La decisión de Gabriel Boric sobre el helicóptero chileno que ingresó al espacio aéreo argentino
Las relaciones entre Argentina y Chile enfrentan un nuevo capítulo de tensiones diplomáticas, esta vez marcadas por declaraciones cruzadas y un incidente aéreo que generó incomodidad en ambos gobiernos.
Este lunes, el presidente chileno, Gabriel Boric, mantuvo una reunión con su canciller, Alberto van Klaveren, y el embajador en Argentina, José Antonio Viera-Gallo, para reforzar la necesidad de "normalizar" el vínculo bilateral y "superar" los recientes episodios que han complicado la relación.
Un clima de declaraciones cruzadas
Desde que Javier Milei asumió la presidencia las relaciones entre ambos países han estado marcadas por altibajos. La semana pasada, el ministro argentino de Economía, Luis Caputo, desató la polémica al calificar al gobierno chileno como "un comunista que los está por hundir" en una entrevista radial. Estas declaraciones fueron amplificadas por el propio Milei en redes sociales, quien publicó: "Poniendo zurdos en su lugar".

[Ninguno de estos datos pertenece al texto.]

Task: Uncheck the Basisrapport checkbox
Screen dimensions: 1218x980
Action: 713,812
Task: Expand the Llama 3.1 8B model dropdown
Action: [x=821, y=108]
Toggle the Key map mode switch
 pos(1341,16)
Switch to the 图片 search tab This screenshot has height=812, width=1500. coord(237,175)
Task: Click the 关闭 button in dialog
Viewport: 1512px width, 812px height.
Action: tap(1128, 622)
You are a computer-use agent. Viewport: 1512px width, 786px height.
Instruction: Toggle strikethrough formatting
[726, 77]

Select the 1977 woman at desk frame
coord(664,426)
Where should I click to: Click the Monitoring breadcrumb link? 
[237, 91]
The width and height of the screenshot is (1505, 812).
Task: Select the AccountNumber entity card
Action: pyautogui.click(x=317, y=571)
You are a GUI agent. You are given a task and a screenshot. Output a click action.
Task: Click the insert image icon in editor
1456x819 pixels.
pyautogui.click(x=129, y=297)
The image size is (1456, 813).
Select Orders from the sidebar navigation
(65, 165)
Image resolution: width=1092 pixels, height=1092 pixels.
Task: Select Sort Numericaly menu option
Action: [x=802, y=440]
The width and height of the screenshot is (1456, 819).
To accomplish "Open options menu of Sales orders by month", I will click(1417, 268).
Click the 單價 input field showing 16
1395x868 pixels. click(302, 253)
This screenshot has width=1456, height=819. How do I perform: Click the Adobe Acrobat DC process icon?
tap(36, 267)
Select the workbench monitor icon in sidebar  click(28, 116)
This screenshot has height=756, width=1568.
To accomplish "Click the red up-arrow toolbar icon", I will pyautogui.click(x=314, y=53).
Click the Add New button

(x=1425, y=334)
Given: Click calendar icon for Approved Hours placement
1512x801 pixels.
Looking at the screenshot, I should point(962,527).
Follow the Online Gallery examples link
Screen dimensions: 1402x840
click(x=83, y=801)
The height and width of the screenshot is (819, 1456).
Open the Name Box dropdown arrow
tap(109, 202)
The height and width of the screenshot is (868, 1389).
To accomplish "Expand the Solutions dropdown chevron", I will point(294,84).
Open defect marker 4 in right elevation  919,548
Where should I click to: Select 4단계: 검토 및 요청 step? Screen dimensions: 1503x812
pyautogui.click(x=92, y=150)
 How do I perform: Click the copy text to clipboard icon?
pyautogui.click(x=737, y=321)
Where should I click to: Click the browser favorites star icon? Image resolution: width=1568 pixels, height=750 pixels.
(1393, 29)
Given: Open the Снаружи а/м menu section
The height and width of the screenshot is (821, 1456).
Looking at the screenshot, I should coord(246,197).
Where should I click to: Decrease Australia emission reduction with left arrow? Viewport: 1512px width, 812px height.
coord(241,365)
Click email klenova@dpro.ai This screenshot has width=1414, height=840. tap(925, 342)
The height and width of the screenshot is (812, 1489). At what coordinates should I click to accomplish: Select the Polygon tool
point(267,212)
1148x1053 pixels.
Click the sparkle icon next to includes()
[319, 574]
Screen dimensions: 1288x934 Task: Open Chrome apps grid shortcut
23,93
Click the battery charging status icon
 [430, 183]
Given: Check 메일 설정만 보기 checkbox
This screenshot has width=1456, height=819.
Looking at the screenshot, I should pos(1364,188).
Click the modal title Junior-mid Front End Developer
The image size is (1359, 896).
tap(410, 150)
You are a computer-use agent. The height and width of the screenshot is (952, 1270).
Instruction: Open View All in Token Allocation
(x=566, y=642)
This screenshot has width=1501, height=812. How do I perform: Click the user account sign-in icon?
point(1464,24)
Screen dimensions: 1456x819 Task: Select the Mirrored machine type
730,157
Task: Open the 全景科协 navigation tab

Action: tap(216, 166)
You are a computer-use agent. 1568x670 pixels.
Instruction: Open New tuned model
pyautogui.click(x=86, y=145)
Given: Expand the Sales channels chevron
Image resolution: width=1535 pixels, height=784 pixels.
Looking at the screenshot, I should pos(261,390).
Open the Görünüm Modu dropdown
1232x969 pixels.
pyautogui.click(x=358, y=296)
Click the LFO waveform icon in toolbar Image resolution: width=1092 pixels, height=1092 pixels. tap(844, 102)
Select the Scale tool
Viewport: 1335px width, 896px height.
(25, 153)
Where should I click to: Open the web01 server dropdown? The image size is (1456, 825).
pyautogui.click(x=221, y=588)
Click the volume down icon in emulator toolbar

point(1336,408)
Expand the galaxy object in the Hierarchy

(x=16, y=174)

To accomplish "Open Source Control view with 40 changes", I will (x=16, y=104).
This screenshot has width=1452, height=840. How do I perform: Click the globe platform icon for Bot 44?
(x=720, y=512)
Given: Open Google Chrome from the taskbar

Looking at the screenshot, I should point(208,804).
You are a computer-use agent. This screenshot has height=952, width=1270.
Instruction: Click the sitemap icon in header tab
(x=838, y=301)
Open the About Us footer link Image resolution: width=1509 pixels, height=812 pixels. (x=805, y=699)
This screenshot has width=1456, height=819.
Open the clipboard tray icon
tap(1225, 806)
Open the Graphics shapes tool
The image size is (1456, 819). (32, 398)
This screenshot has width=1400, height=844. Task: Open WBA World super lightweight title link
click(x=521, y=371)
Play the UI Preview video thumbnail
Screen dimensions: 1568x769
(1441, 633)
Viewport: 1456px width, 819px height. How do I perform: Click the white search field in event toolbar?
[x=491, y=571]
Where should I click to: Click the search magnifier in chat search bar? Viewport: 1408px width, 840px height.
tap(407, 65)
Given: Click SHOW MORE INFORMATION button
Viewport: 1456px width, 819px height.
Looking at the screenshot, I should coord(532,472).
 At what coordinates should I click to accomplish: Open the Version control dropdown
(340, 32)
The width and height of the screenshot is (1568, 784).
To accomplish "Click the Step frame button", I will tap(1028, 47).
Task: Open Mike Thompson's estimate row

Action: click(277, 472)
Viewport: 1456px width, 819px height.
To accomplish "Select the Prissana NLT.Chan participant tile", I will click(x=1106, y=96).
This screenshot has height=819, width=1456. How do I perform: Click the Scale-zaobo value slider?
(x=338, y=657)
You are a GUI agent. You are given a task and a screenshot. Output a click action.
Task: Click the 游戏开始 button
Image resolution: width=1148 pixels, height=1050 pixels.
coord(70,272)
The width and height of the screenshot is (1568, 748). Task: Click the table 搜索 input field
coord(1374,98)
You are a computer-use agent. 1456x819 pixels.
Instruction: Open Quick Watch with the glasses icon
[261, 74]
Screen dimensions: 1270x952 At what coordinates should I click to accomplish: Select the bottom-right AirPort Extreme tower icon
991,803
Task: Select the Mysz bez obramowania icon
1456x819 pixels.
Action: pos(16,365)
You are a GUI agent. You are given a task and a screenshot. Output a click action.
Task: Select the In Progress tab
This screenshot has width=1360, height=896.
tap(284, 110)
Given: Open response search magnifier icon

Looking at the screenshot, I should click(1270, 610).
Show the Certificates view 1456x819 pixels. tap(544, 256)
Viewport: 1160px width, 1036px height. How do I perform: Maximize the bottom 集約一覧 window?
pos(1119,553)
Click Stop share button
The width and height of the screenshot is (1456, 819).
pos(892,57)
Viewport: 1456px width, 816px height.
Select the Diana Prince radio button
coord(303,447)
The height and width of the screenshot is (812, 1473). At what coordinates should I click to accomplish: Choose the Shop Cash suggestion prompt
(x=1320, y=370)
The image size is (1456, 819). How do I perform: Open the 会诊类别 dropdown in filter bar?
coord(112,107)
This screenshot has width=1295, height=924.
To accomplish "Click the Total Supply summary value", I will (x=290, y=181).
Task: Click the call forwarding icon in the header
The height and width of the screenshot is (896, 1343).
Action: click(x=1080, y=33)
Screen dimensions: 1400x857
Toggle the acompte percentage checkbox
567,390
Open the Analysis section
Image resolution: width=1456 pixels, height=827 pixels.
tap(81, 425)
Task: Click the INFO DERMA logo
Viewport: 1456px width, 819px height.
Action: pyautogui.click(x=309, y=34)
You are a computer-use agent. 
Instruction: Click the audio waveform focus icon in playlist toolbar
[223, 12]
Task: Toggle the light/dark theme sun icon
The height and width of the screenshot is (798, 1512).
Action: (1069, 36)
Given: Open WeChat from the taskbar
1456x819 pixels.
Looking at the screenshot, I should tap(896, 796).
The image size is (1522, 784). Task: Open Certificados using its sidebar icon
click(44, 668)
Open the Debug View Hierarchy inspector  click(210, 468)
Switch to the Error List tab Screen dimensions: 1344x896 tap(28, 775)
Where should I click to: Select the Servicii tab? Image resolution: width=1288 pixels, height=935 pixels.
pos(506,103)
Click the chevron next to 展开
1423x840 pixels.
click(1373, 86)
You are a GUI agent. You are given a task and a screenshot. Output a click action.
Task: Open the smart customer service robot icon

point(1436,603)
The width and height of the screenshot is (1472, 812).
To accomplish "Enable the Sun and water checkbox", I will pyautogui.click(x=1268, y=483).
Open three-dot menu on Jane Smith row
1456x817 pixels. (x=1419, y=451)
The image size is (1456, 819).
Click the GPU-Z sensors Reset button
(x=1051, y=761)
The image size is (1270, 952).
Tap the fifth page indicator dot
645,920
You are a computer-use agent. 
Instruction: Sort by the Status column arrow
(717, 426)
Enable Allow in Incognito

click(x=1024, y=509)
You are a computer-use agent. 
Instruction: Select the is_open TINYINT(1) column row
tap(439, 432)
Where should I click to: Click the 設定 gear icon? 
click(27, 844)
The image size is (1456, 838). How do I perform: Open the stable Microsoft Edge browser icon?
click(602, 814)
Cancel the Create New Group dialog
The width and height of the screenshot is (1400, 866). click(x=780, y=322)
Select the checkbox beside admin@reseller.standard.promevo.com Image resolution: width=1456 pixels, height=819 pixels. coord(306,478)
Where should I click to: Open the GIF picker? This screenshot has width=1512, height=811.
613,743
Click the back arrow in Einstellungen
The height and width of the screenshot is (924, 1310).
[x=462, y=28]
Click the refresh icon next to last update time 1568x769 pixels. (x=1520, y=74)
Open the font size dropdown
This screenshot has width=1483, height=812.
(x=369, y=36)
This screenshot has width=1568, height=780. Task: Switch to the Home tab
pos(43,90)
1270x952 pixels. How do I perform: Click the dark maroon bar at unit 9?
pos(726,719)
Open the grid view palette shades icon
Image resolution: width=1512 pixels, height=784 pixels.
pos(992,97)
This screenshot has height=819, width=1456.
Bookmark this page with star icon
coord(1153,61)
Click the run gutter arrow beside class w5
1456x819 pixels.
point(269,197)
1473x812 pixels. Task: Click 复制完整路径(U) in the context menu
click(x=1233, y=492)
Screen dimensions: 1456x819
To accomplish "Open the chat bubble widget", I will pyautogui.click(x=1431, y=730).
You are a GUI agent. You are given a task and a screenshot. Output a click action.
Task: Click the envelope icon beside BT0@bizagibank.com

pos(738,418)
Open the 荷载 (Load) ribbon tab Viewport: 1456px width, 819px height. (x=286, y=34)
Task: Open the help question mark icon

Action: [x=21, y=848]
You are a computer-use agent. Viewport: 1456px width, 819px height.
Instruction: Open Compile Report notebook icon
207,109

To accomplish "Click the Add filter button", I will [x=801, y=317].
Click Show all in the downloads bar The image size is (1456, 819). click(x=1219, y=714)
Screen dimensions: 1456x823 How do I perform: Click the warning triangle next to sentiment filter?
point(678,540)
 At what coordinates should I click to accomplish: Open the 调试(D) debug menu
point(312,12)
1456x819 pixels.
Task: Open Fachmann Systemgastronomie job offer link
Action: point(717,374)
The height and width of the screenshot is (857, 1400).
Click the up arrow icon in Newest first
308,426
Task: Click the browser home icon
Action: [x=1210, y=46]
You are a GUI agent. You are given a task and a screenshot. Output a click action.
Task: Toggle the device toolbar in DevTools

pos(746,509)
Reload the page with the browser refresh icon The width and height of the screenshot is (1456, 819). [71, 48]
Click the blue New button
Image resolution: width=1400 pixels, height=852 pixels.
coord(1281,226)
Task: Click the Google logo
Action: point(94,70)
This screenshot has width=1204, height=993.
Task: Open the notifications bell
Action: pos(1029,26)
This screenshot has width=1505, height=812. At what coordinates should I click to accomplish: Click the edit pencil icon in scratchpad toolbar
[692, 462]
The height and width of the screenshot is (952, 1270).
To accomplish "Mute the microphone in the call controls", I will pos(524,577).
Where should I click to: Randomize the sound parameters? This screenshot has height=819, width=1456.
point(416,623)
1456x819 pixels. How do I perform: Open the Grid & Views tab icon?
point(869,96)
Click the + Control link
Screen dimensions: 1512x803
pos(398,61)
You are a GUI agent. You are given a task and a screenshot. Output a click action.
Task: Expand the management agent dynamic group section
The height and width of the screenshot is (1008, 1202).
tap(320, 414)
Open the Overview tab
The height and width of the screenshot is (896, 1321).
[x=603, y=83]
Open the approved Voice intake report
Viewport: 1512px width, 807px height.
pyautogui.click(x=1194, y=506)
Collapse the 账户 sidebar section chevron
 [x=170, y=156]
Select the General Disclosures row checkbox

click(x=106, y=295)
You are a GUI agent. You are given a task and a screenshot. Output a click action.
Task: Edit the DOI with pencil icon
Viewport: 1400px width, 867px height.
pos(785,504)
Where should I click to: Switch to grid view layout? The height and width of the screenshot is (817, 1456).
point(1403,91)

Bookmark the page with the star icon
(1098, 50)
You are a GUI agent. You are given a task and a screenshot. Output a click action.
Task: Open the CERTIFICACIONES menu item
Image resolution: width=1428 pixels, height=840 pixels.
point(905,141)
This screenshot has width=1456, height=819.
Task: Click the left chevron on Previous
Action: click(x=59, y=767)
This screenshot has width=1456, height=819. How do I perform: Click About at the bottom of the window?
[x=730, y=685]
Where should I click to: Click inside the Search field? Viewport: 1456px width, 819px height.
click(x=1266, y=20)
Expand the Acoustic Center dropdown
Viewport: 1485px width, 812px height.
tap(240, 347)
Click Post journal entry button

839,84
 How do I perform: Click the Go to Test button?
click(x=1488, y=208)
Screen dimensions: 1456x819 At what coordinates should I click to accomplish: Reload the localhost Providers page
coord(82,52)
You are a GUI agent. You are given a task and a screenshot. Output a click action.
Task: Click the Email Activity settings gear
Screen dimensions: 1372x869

La respuesta de Chile no se hizo esperar: el gobierno de Boric envió una carta de protesta al embajador argentino en Santiago, Jorge Faurie, expresando su rechazo a estas palabras. Boric, además, instó a Milei a mostrar "más humildad" en sus declaraciones públicas, dejando en claro que, a pesar de las diferencias ideológicas, considera a Argentina "un país hermano".
Sobrevuelo que encendió alarmas
Como si esto no fuera suficiente, un incidente aéreo vino a tensar aún más el clima. Este fin de semana, un helicóptero militar chileno realizó un sobrevuelo sobre espacio aéreo argentino, lo que generó un pedido formal de explicaciones por parte de Buenos Aires. En respuesta, el canciller Van Klaveren reconoció que se trató de "un error", pero destacó que fue "extremadamente breve" y sin intención de provocar.
Históricos rivales políticos
Las diferencias entre Milei y Boric no son nuevas. Durante la campaña presidencial argentina, Milei calificó la llegada de Boric al poder como "el inicio de la decadencia de Chile". Pese a esto, el mandatario chileno lo felicitó telefónicamente tras su triunfo electoral y estuvo presente en su investidura como presidente. Ambos gestos fueron interpretados como un intento de mantener la diplomacia por encima de las diferencias ideológicas.
El llamado a la calma de Boric
Durante la conferencia de prensa de este lunes, Boric fue contundente al enfatizar que "la relación entre Chile y Argentina va más allá de las diferencias ocasionales entre sus líderes". Según Van Klaveren, el presidente chileno ha pedido a sus representantes diplomáticos mantener el foco en la cooperación y en la superación de los episodios que han generado roces.
Las próximas semanas serán clave para determinar si estas intenciones logran calmar las aguas o si las diferencias seguirán escalando.